The Medicare “Billing Bible” Changes Claims Processing Instructions for PAs, NPs, CNSs, CPs, and CSWs
Chapter 12 of the “Medicare Claims Processing Manual” (Medicare Billing Bible) is about to change to reflect deleted and/or corrected information as it relates to Claims Processing Instructions for Non-Physician Practitioners (NPPs), i.e., Physicians Assistants (PAs), Nurse Practitioners (NPs), Clinical Nurse Specialists (CNSs), Clinical Psychologists (CPs), and Clinical Social Workers (CSWs) submitting claims to Medicare contractors (carriers and A/B Medicare Administrative Contractors (MACs)) for services to Medicare beneficiaries.
These changes are effective February 19, 2013.
Key manual revisions/updates are as follows:
- NPP assistant-at-surgery services should be billed with the “AS” modifier only.
- The health professional shortage area (HPSA) payment modifiers, “QB” and “QU” have been eliminated because they are no longer valid.
- The “AH” modifier for CPs and, the “AJ” modifier for CSWs have been eliminated because they are no longer necessary for identification purposes.
- The correct payment amount for the professional services of PAs, NPs and CNSs is 80 percent of the lesser of the actual charge or, 85 percent of what a physician is paid under the Medicare Physician Fee Schedule (MPFS.)
- Additionally, the correct payment amount for assistant-at-surgery services furnished by PAs, NPs and CNSs is 80 percent of the lesser of the actual charge or, 85 percent of 16 percent of what a physician is paid under the MPFS for surgical services.
- Procedures billed with the assistant-at-surgery physician modifiers -80, -81, -82, or the AS modifier for physician assistants, nurse practitioners and clinical nurse specialists, are subject to the assistant-at-surgery policy. Accordingly, Medicare will pay claims for procedures with these modifiers only if the services of an assistant-at-surgery are authorized.
- Medicare’s policies on billing patients in excess of the Medicare allowed amount apply to assistant-at-surgery services.

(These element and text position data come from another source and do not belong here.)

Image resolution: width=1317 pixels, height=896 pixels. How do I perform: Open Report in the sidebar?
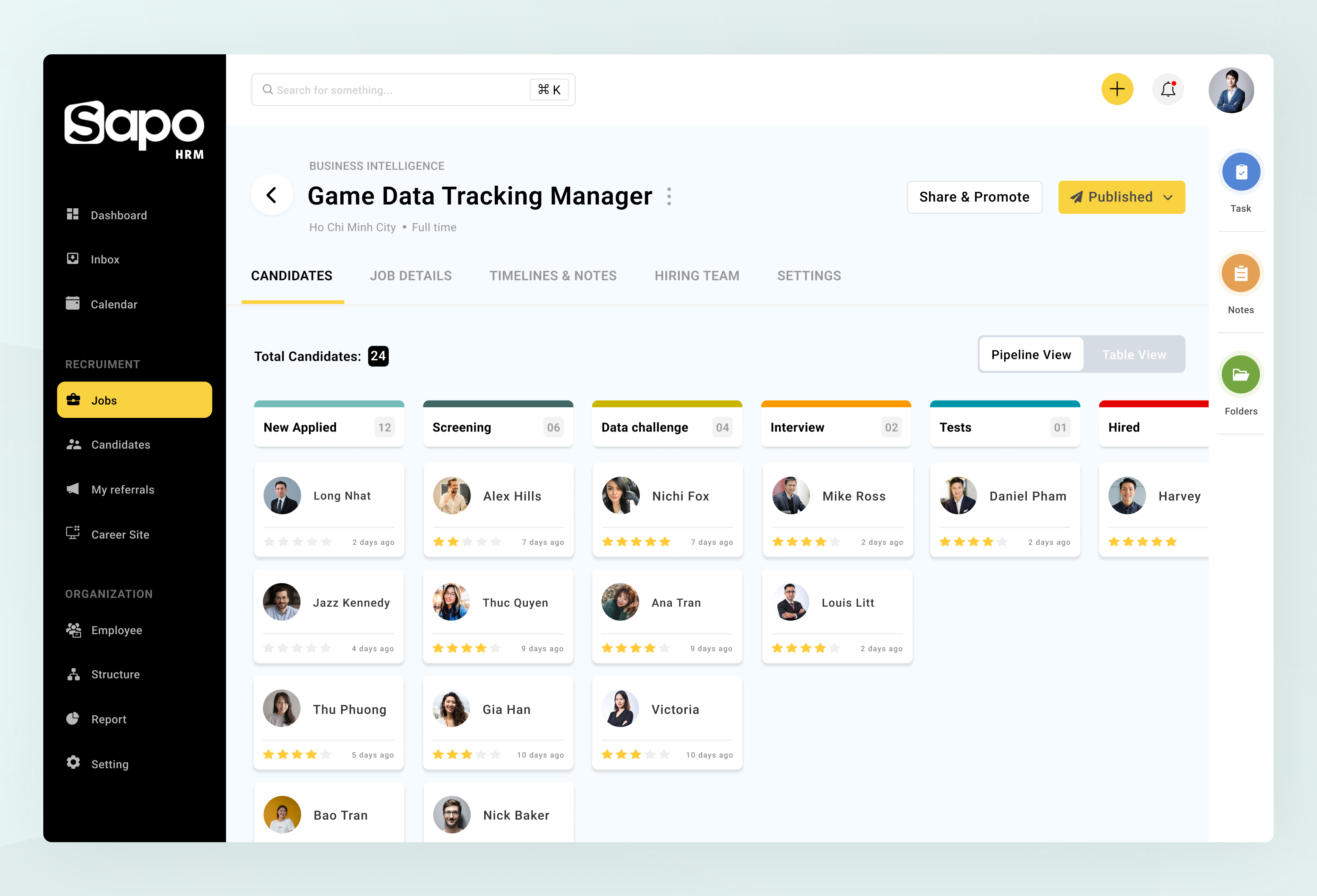click(x=109, y=719)
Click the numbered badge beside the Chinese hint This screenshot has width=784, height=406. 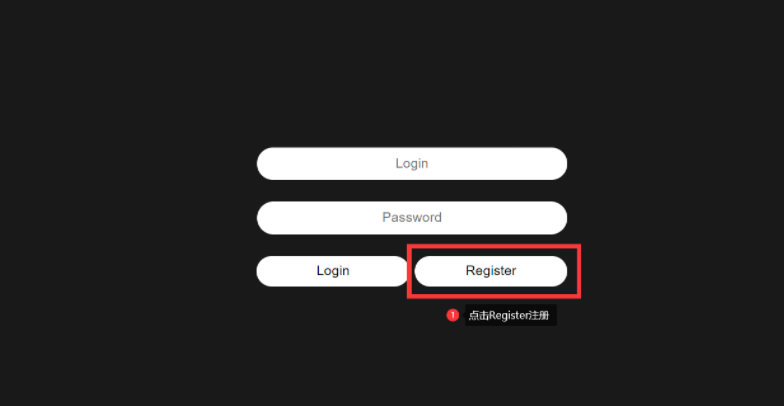pos(452,316)
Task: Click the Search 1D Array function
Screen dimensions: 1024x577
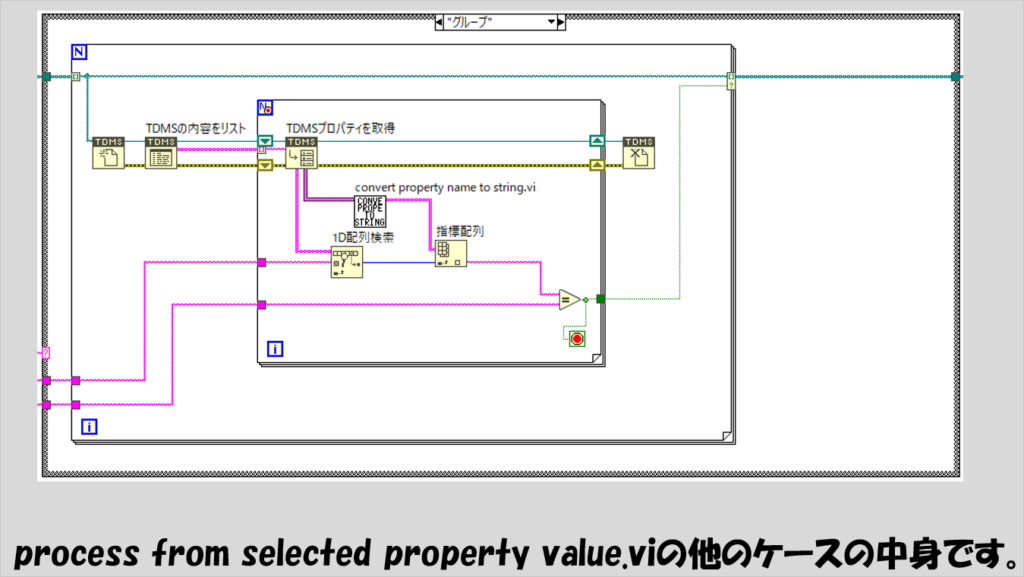Action: click(x=346, y=262)
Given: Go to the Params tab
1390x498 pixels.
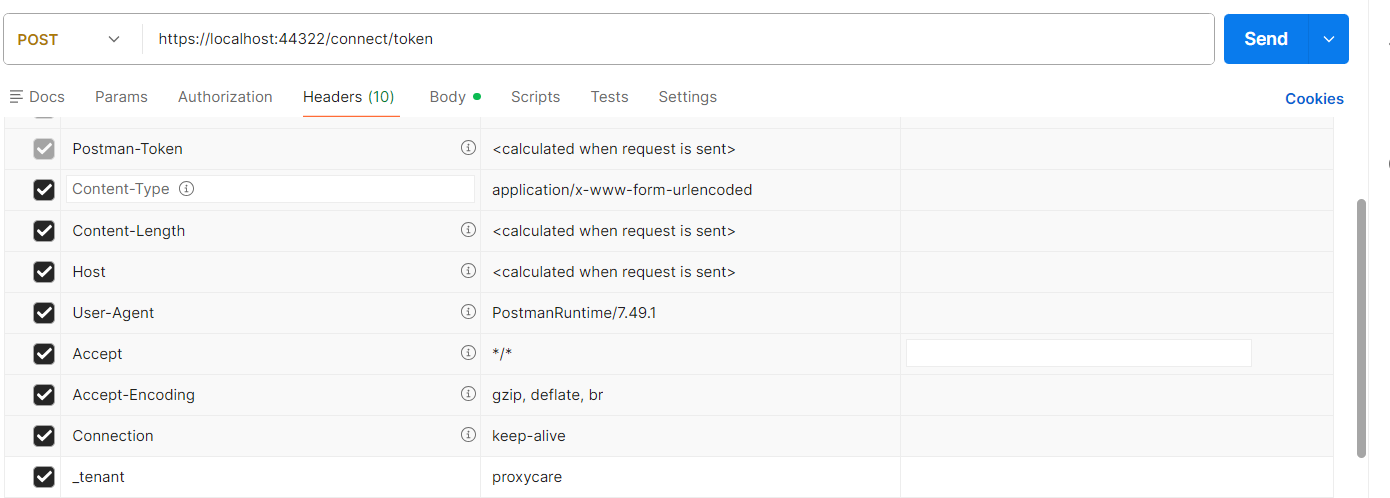Looking at the screenshot, I should 121,97.
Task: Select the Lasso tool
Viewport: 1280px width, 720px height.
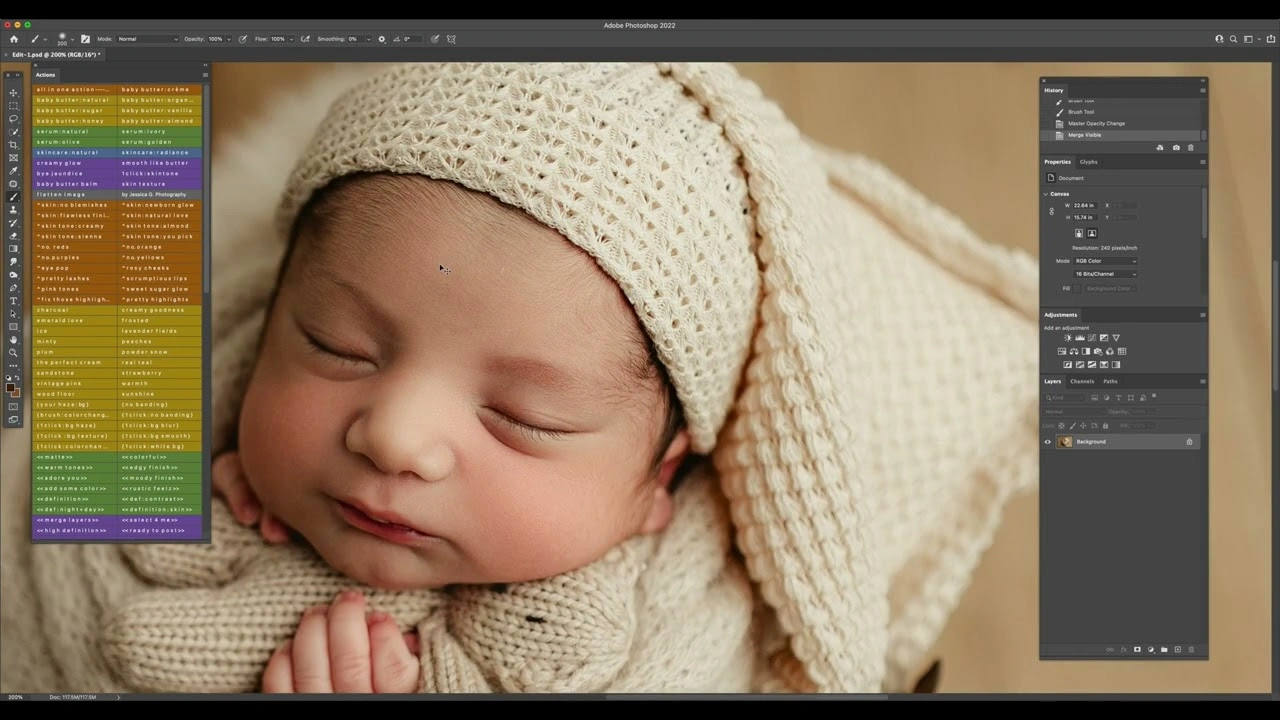Action: pyautogui.click(x=13, y=119)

- When a PA, NP, or CNS furnishes services to a patient during a global surgical period, Medicare contractors shall determine the level of PA, NP, or CNS involvement in furnishing part of the surgeon’s global surgical package consistent with their current practice for processing such claims.
- Billing requirements and adjudication of claims requirements for global surgeries are under chapter 12, sections 40.2 and 40.4 of the “Medicare Claims Processing Manual.”
- PAs, NPs, and CNSs must have their own “non-physician practitioner” national provider identification number (NPI) number. This NPI is used for identification purposes only when billing for PA, NP, or CNS services, because only an appropriate PA, NP, or CNS employer or, a provider/supplier for whom the PA, NP, or CNS furnishes services as an independent contractor can bill for PA, NP, or CNS services. Specialty code 97 applies for PAs enrolled in Medicare. NPs enrolling in Medicare use specialty code 50 and CNSs use specialty code 89.